»»

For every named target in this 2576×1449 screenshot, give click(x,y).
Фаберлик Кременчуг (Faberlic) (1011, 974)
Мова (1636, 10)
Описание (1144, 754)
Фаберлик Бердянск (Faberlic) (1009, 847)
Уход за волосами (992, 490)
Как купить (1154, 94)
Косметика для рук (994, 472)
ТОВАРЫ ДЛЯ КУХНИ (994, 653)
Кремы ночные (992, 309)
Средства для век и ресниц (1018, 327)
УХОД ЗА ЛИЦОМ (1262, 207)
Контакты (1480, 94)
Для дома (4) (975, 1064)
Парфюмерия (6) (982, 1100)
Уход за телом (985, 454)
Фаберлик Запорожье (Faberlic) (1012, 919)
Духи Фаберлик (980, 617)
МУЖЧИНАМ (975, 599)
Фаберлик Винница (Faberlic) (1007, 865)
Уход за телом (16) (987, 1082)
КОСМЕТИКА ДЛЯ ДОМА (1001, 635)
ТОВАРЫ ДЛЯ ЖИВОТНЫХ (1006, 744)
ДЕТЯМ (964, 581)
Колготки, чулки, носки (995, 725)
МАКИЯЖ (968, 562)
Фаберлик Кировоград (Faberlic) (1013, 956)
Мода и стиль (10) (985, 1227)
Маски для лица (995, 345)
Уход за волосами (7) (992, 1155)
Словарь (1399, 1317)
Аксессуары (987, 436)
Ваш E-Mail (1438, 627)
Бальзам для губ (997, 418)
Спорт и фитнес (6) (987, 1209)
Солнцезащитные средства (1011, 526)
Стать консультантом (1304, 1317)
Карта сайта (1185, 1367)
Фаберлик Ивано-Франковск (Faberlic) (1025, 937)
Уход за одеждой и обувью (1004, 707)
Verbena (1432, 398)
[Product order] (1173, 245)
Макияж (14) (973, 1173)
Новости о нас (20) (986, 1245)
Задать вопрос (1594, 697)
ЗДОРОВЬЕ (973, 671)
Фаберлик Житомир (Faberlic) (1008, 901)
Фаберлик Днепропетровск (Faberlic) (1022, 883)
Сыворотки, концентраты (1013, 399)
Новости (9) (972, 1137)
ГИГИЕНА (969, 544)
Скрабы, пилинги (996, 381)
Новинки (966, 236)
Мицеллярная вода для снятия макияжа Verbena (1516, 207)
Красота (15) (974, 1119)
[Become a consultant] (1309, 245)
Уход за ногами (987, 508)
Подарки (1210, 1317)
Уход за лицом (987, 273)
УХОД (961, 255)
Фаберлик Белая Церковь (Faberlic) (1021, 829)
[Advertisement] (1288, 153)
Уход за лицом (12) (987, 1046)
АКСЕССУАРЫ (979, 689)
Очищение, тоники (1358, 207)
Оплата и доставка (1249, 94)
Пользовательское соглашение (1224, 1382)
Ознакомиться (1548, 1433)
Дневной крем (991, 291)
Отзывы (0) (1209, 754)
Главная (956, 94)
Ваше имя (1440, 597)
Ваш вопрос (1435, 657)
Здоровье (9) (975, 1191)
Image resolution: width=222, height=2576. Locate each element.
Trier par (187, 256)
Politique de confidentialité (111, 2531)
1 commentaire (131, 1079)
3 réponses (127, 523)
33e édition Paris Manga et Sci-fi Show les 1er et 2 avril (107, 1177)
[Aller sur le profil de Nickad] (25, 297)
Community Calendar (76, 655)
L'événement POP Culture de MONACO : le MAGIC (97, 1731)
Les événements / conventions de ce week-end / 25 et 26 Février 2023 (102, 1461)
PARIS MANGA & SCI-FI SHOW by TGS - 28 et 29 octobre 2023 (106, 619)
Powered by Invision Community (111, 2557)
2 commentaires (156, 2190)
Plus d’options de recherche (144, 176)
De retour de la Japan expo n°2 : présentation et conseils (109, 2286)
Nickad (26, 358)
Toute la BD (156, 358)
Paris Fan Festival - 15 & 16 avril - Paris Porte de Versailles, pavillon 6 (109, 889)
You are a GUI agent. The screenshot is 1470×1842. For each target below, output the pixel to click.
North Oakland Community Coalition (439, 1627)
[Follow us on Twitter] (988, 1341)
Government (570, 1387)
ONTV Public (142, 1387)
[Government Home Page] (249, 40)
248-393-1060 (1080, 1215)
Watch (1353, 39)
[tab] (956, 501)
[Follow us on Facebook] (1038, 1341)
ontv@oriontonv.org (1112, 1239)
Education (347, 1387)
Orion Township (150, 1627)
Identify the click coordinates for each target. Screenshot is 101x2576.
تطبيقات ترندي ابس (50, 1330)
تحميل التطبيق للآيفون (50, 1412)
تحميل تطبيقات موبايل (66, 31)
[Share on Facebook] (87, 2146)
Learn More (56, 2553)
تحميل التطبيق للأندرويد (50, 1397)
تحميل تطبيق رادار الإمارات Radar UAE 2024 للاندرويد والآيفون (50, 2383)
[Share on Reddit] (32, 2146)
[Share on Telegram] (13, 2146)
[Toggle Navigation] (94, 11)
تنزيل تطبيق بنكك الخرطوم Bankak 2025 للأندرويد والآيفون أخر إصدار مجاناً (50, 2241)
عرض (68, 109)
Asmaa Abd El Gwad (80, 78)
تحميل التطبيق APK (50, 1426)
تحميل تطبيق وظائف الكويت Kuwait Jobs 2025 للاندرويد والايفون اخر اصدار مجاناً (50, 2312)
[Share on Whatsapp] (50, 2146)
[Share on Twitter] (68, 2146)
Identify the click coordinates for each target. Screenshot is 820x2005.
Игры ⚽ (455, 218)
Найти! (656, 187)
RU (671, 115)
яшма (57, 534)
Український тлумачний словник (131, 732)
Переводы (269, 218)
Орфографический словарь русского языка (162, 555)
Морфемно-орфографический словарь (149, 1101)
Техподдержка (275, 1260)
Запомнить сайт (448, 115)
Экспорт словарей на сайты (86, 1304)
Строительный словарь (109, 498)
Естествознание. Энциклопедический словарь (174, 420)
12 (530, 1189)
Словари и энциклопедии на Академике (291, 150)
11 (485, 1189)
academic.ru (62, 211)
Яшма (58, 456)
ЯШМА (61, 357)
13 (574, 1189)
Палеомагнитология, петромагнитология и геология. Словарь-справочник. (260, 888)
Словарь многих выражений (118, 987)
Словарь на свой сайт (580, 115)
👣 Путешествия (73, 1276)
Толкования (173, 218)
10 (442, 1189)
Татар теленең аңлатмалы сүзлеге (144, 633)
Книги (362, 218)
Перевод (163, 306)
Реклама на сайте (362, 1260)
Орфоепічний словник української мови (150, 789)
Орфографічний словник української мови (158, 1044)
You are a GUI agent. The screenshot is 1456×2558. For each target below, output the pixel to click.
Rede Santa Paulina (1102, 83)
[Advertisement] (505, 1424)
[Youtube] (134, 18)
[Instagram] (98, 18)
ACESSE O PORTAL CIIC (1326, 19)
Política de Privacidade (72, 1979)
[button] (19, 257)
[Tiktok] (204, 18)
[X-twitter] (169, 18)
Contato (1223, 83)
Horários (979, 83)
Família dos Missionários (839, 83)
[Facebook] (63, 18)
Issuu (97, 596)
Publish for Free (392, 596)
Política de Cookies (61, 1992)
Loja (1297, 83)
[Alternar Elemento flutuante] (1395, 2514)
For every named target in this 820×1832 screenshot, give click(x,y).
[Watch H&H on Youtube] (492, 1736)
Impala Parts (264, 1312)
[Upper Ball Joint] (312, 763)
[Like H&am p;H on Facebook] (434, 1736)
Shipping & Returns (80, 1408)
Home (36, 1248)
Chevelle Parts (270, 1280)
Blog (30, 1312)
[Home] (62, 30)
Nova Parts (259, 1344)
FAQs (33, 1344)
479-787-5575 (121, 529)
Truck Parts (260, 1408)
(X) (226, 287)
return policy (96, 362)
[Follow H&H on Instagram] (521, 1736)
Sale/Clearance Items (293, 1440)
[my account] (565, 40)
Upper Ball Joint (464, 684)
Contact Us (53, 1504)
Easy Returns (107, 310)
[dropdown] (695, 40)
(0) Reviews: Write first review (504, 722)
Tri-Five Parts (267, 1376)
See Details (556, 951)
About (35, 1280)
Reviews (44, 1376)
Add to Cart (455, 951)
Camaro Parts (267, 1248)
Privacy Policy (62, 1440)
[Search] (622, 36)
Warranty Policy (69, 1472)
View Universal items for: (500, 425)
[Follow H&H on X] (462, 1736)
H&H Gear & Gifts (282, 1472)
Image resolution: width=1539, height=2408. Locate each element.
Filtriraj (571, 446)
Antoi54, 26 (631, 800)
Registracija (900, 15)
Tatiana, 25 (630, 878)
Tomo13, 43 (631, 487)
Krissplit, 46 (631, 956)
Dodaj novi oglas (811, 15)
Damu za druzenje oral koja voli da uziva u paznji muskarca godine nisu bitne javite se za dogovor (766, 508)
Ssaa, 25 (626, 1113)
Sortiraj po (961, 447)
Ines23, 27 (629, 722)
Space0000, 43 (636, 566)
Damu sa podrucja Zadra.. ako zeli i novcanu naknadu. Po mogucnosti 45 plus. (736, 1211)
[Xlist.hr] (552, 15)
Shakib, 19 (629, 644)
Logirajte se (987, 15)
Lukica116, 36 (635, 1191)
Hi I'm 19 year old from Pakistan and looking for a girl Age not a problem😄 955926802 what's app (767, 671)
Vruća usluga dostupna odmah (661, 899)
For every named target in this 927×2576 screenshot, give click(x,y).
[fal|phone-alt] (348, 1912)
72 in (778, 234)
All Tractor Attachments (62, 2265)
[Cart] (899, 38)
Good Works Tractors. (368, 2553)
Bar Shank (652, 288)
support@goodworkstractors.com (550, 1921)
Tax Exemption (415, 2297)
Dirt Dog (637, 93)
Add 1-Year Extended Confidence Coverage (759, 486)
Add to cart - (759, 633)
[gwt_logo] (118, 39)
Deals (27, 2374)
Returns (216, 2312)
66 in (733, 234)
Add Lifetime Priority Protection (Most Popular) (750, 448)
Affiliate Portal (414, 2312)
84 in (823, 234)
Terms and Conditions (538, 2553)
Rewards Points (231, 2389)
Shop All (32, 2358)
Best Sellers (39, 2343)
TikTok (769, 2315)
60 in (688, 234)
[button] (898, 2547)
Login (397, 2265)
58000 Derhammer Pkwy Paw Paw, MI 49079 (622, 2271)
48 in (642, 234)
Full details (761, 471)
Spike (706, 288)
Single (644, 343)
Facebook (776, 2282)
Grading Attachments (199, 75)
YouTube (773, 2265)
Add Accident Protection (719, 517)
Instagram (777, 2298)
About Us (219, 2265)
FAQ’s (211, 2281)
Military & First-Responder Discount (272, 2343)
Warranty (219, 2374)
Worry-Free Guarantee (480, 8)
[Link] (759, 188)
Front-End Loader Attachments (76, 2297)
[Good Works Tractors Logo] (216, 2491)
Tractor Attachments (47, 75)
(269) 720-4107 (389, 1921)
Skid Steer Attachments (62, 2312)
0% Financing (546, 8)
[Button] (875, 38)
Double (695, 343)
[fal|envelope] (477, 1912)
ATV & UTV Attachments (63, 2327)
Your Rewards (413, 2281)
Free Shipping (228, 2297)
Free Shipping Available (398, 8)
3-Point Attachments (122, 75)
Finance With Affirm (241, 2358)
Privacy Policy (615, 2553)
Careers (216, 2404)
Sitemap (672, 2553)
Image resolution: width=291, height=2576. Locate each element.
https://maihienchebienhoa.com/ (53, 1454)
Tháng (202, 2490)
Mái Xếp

««

Return all lines of the material above in which "resolution" occurs.

## Written response:
Image resolution: width=222, height=2576. Locate each element.
Image resolution: width=1539, height=2408. Locate each element.
Image resolution: width=291, height=2576. Locate each element.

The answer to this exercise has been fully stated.